■ Exercise:
Write out the records again exactly. Nothing should be dropped.
"""
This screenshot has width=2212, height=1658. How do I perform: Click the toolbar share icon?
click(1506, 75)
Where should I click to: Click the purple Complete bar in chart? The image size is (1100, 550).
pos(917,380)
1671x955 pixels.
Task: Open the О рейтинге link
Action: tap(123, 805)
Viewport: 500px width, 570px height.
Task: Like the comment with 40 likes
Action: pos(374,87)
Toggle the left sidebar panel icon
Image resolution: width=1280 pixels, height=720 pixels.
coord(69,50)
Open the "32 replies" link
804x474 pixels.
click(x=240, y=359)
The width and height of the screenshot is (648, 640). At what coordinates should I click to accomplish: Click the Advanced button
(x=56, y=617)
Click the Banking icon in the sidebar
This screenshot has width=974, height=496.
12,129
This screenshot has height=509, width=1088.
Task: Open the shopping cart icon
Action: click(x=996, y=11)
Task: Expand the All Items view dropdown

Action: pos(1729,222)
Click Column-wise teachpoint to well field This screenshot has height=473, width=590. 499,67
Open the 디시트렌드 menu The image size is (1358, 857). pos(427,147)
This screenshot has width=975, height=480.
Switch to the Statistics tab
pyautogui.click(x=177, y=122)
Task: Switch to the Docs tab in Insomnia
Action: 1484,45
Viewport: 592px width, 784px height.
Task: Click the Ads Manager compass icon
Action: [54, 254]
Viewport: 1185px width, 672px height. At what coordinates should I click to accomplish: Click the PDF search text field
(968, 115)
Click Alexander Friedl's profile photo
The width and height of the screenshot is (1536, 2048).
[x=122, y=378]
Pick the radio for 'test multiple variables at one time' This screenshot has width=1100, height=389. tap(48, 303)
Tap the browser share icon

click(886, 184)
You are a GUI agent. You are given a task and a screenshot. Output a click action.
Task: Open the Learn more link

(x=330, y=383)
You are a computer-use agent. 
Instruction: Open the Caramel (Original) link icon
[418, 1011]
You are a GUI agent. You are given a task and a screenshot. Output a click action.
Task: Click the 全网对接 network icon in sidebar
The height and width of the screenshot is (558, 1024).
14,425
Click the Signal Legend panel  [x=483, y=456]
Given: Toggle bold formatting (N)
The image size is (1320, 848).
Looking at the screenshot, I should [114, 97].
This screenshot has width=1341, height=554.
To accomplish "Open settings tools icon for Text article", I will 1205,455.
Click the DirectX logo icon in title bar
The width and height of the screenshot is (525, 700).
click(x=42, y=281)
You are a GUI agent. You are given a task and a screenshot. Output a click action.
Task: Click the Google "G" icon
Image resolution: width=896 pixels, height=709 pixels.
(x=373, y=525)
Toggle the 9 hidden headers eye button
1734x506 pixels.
"""
■ Answer area:
This screenshot has width=2212, height=1658. How do I perform: Click the toolbar share icon?
click(1506, 75)
Where should I click to: Click the purple Complete bar in chart? The image size is (1100, 550).
pos(917,380)
1671x955 pixels.
Task: Open the О рейтинге link
Action: tap(123, 805)
Viewport: 500px width, 570px height.
Task: Like the comment with 40 likes
Action: pos(374,87)
Toggle the left sidebar panel icon
Image resolution: width=1280 pixels, height=720 pixels.
coord(69,50)
Open the "32 replies" link
804x474 pixels.
click(x=240, y=359)
The width and height of the screenshot is (648, 640). At what coordinates should I click to accomplish: Click the Advanced button
(x=56, y=617)
Click the Banking icon in the sidebar
This screenshot has width=974, height=496.
12,129
This screenshot has height=509, width=1088.
Task: Open the shopping cart icon
Action: click(x=996, y=11)
Task: Expand the All Items view dropdown

Action: pos(1729,222)
Click Column-wise teachpoint to well field This screenshot has height=473, width=590. 499,67
Open the 디시트렌드 menu The image size is (1358, 857). pos(427,147)
This screenshot has width=975, height=480.
Switch to the Statistics tab
pyautogui.click(x=177, y=122)
Task: Switch to the Docs tab in Insomnia
Action: 1484,45
Viewport: 592px width, 784px height.
Task: Click the Ads Manager compass icon
Action: [54, 254]
Viewport: 1185px width, 672px height. At what coordinates should I click to accomplish: Click the PDF search text field
(968, 115)
Click Alexander Friedl's profile photo
The width and height of the screenshot is (1536, 2048).
[x=122, y=378]
Pick the radio for 'test multiple variables at one time' This screenshot has width=1100, height=389. tap(48, 303)
Tap the browser share icon

click(886, 184)
You are a GUI agent. You are given a task and a screenshot. Output a click action.
Task: Open the Learn more link

(x=330, y=383)
You are a computer-use agent. 
Instruction: Open the Caramel (Original) link icon
[418, 1011]
You are a GUI agent. You are given a task and a screenshot. Output a click action.
Task: Click the 全网对接 network icon in sidebar
The height and width of the screenshot is (558, 1024).
14,425
Click the Signal Legend panel  [x=483, y=456]
Given: Toggle bold formatting (N)
The image size is (1320, 848).
Looking at the screenshot, I should [114, 97].
This screenshot has width=1341, height=554.
To accomplish "Open settings tools icon for Text article", I will 1205,455.
Click the DirectX logo icon in title bar
The width and height of the screenshot is (525, 700).
click(x=42, y=281)
You are a GUI agent. You are given a task and a screenshot. Output a click action.
Task: Click the Google "G" icon
Image resolution: width=896 pixels, height=709 pixels.
(x=373, y=525)
Toggle the 9 hidden headers eye button
1734x506 pixels.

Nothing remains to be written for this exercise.